Friday, 17 Safar 1443 / 24 September 2021

Densus 88 Tunggu Perintah Kapolri Berangus KKB di Papua

Sabtu 01 May 2021 07:28 WIB

Rep: Ali Mansur/ Red: Ratna Puspita

Personel Kelompok Kriminal Bersenjata (KKB) yang beroperasi di Papua.

Personel Kelompok Kriminal Bersenjata (KKB) yang beroperasi di Papua.

Foto: Istimewa
Densus 88 akan membantu tugas Satgas Nemangkawi mengejar KKB di Papua.

REPUBLIKA.CO.ID, JAKARTA -- Kabag Penum Divisi Humas Polri Kombes Ahmad Ramadhan menyampaikan saat ini Detasemen Khusus (Densus) 88 Antiteror Polri masih menunggu instruksi Kapolri Jenderal Pol Listyo Sigit Prabowo untuk ikut memberangus Kelompok Kriminal Bersenjata (KKB) Papua. Nantinya, Densus 88 Antiteror Polri membantu tugas dari Satuan Tugas (Satgas) Nemangkawi mengejar KKB Papua.

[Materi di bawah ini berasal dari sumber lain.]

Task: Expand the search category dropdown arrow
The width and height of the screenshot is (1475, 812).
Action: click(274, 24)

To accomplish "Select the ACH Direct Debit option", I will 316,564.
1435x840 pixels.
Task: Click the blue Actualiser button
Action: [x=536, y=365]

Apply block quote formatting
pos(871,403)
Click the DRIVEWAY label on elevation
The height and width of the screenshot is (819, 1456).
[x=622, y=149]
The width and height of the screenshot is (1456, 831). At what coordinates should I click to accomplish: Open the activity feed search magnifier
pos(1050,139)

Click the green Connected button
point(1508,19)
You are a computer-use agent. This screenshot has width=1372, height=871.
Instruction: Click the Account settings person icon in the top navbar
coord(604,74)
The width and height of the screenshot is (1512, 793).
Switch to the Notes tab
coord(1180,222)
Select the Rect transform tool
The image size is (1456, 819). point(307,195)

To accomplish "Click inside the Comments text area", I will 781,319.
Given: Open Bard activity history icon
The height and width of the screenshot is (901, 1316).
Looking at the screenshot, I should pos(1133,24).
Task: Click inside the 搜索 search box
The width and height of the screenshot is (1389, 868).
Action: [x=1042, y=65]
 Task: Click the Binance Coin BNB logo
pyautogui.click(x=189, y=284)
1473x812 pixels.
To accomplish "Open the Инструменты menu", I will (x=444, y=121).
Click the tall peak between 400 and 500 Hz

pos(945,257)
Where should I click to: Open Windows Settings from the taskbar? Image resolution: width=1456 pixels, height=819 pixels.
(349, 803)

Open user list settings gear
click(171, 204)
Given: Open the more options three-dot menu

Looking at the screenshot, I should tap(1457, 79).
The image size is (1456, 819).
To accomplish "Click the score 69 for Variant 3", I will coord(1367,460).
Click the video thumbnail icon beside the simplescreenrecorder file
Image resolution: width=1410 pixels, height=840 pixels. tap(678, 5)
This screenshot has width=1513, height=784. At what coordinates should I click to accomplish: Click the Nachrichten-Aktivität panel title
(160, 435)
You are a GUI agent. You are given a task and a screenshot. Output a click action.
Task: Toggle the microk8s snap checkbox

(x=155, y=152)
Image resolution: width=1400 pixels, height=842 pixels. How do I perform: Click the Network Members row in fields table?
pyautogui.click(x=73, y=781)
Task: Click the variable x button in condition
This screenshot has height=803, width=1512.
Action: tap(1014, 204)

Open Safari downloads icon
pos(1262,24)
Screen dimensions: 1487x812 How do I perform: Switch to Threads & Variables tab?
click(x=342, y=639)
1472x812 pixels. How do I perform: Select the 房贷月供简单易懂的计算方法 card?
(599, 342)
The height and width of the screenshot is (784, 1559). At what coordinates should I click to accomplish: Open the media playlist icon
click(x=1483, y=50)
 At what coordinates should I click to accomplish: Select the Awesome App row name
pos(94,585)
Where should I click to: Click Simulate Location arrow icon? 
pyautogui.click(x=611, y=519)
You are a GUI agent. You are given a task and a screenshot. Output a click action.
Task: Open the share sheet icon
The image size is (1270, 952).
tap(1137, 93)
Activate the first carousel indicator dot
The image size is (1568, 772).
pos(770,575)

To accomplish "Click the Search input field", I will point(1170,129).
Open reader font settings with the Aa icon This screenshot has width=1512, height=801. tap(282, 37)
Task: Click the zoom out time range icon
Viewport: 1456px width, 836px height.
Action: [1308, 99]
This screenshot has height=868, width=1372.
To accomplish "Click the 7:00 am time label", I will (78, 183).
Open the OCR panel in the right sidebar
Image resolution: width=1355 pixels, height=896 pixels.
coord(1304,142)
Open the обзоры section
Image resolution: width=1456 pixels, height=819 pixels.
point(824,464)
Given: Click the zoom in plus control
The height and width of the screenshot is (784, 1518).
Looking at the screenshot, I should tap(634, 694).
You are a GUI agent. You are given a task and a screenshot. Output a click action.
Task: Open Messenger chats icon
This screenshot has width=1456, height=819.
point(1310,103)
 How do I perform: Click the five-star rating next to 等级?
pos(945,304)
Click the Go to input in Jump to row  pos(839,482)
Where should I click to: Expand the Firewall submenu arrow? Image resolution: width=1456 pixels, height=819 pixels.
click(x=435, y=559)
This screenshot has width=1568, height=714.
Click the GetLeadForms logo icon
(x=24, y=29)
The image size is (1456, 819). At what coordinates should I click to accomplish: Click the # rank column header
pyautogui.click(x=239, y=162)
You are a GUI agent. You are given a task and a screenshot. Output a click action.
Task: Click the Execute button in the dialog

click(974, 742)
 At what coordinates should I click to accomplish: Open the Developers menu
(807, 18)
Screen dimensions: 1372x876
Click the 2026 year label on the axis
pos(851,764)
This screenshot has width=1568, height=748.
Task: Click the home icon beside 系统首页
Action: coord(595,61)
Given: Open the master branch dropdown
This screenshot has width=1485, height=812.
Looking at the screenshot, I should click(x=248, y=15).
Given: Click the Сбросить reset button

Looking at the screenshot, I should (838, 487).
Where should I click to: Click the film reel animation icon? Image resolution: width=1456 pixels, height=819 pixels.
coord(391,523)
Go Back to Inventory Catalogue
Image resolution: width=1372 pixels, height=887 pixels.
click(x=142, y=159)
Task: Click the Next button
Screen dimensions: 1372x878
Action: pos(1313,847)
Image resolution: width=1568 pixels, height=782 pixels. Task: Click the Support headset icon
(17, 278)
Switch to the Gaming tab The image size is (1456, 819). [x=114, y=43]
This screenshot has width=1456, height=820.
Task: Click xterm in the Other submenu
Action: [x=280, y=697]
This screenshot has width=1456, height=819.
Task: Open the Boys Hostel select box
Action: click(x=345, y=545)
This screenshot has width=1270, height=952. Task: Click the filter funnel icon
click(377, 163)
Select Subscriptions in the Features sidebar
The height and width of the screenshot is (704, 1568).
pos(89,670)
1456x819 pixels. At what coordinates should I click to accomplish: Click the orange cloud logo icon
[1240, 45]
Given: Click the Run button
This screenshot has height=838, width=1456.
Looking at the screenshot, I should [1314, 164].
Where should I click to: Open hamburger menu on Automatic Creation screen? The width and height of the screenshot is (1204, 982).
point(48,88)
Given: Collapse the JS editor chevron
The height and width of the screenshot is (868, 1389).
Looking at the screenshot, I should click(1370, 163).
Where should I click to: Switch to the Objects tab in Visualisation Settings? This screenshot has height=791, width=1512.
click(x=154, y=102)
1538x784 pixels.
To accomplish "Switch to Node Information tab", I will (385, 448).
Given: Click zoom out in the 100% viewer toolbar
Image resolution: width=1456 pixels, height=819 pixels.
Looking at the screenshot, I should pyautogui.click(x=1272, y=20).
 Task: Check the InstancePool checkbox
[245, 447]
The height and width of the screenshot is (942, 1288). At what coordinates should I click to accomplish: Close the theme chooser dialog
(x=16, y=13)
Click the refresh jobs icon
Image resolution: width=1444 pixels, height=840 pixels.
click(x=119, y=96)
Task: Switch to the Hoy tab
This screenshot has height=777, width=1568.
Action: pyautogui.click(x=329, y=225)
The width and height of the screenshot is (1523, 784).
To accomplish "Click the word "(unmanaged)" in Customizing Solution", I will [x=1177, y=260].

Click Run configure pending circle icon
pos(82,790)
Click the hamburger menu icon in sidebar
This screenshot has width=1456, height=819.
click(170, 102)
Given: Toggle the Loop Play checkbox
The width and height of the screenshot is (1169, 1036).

"Saat ini, masih menunggu perintah dari Kapolri. Jadi ketika nanti ada perintah maka Densus 88 Antiteror Polri akan dimasukkan ke dalam Satgas operasi Nemangkawi," ungkap Ramadhan dalam konferensi pers di Mabes Polri, Jakarta Selatan, Jumat (30/4)

Baca Juga

Menurut Ramadhan, keputusan pemerintah menetapkan KKB Papua sebagai kelompok terorisme secara tidak langsung penanganan operasinya turut melibatkan Densus 88. Karena memang, lanjutnya, tugas Densus 88 Antiteror Polri itu untuk menumpas aktivitas terorisme. Densus 88 Antiteror Polri juga diciptakan sebagai Satsus kontra terorisme.

"Densus 88 akan siap membantu satuan tugas operasi Nemangkawi yang saat ini sudah bertugas di dalam rangka memburu KKB di Papua," terang Ramadhan.

Sebelumnya, Pemerintah telah menetapkan KKB Papua dan organisasi yang berafiliasi di Papua sebagai daftar terduga teroris dan organisasi teroris atau daftar terduga teroris dan organisasi teroris (DTTOT). Keputusan tersebut diambil setelah mendengar pernyataan dari Ketua Majelis Permusyawaratan Rakyat (MPR), Badan Intelijen Negara (BIN), pimpinan Polri-TNI dan tokoh-tokoh Papua.

"Pemerintah menganggap bahwa organisasi dan orang-orang di Papua yang melakukan kekerasan masif dikategorikan sebagai teroris," ujar Mahfud MD dalam konferensi pers di kantornya, Jakarta Pusat, Kamis (29/4).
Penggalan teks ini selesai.